向こう十年間の農政の姿勢を示す食料・農業・農村基本計画は、食料自給率50%の大目標を掲げている。だが、温暖化対策の目標同様、具体策はよく見えない。地域戦略による補強が必要だ。
戦後農政を再び大転換させるという。経営意欲の高い担い手に農地や補助を集中する規模拡大路線から、戸別に農家を支援して、潜在的な意欲を引き出す、個を重視した農政に切り替える。
その上で、現在41%の食料自給率(カロリー換算)を50%に引き上げると基本計画はうたう。前政権の目標を5ポイント上回る。実現は容易なことではない。
政府が自給率アップのために鳴り物入りで導入を試みる農家の戸別補償制度さえ、目標達成にどう結び付けるのか、道筋が示されているとは言い難い。計画全体が未成熟という印象だ。その中で、比較的明快なのが、飼料米の増産だ。十年で生産量を八十倍に伸ばすという。飼料用米の栽培は手間がかからず、耕作放棄地対策にも直結する。国際的に食料事情が窮迫し、輸入飼料が高騰する中、畜産農家の期待も高い。
飼料用米を生産すると、戸別補償以外に、高い交付金が上乗せされる。飼料用米普及に必要なのは、需要と供給を結び付ける仕組みである。そしてその結び付け方は、地域によって異なるはずだ。

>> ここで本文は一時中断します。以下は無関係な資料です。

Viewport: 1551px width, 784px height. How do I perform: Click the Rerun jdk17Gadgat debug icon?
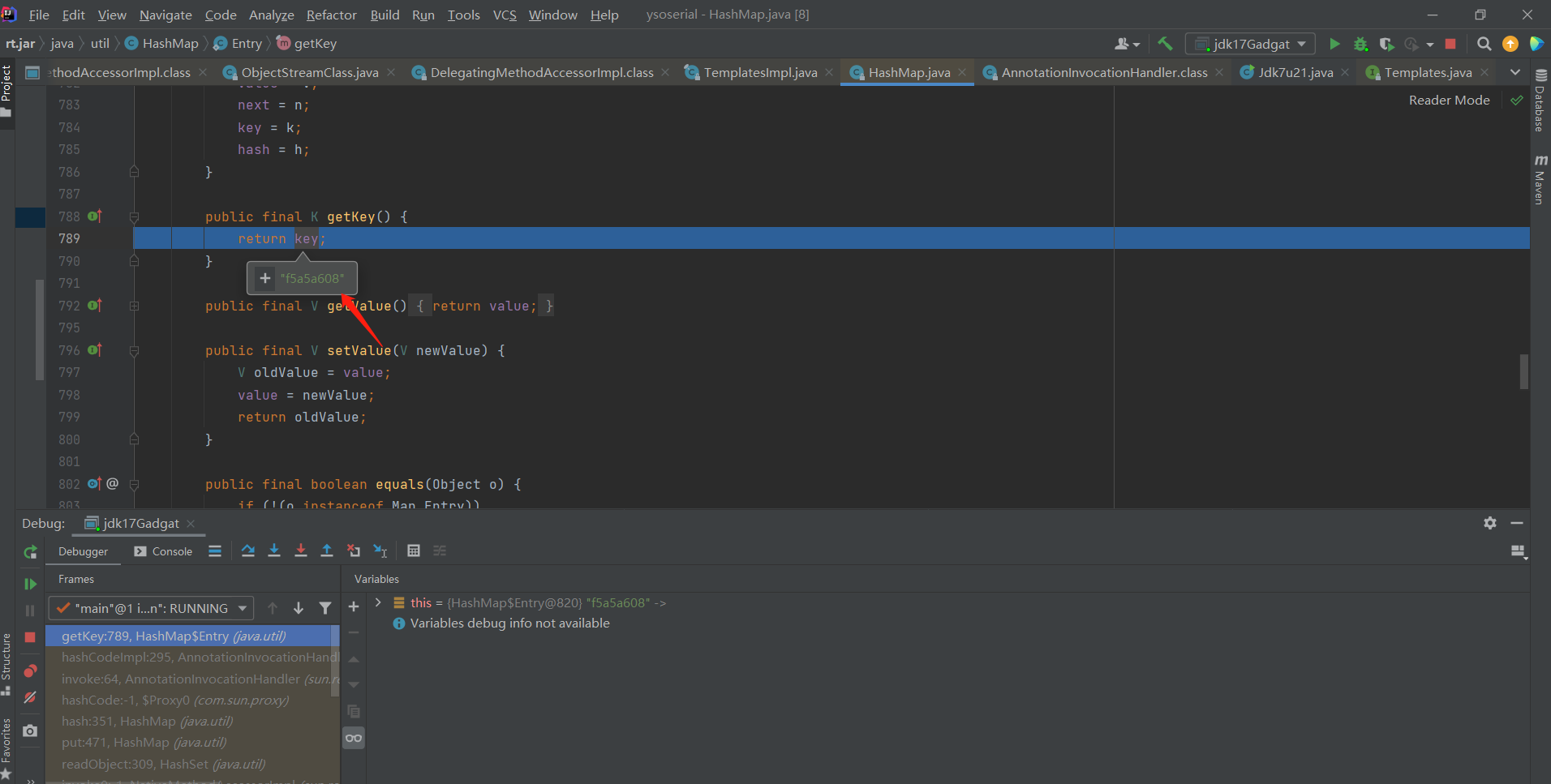pos(30,552)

新基本計画のもう一つの柱、加工(二次)とサービス(三次)の機能を併せ持つ農業(一次)の「六次産業化」の在り方も、大都市が背後に控えた関東や東海と、米どころの東北とでは、おのずと違う。担い手への集中支援と戸別農家補償、この二者択一にこだわらず、地域の実情に応じて使い分けが可能な、政策の「複線化」が望ましい。

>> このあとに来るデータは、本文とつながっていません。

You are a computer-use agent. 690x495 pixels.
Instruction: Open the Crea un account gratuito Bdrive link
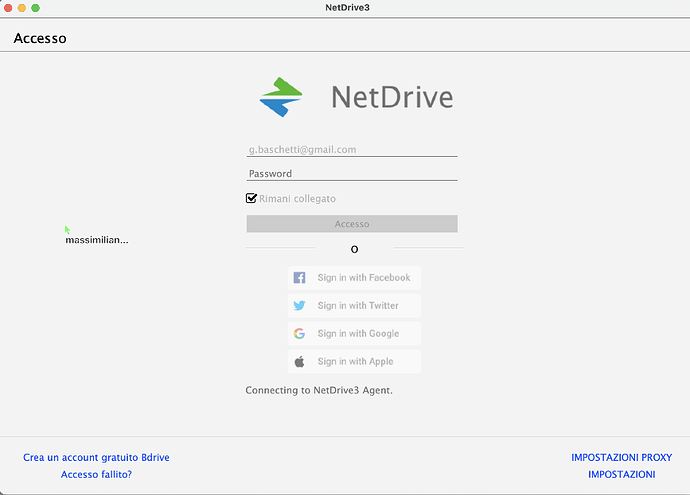pos(96,458)
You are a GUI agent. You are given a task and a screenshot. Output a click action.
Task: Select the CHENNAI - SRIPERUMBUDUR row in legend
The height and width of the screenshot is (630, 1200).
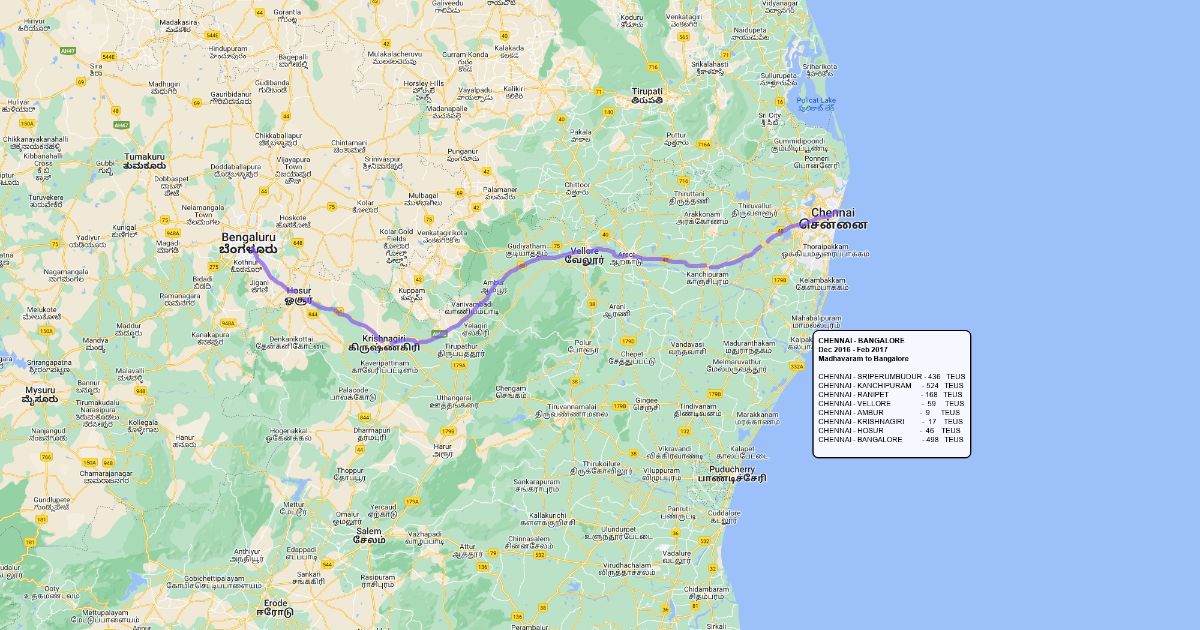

自給率アップのかぎは、地域連携の強化である。この際、新基本計画のもとで地方農政局ごとに、食料の生産、加工、流通などに関する地元のニーズや資源を洗い出し、お互いに活用し合えるような、地域戦略を立ててはどうか。
ことし中日農業賞の優秀賞に輝いた伊豆のワサビ生産者(40)は、静岡県全域で果物や野菜、花などを作る若手農業者、漁業者と「静岡のうりょく塾」を結成し、新たな特産品開発に乗り出した。農家単独ではなく、地域のネットワークによる「六次産業」のビジネスモデル、すなわち農業でもうける仕組みを提示できれば、後継者も増え、自給率向上への道もひらけてくるだろう。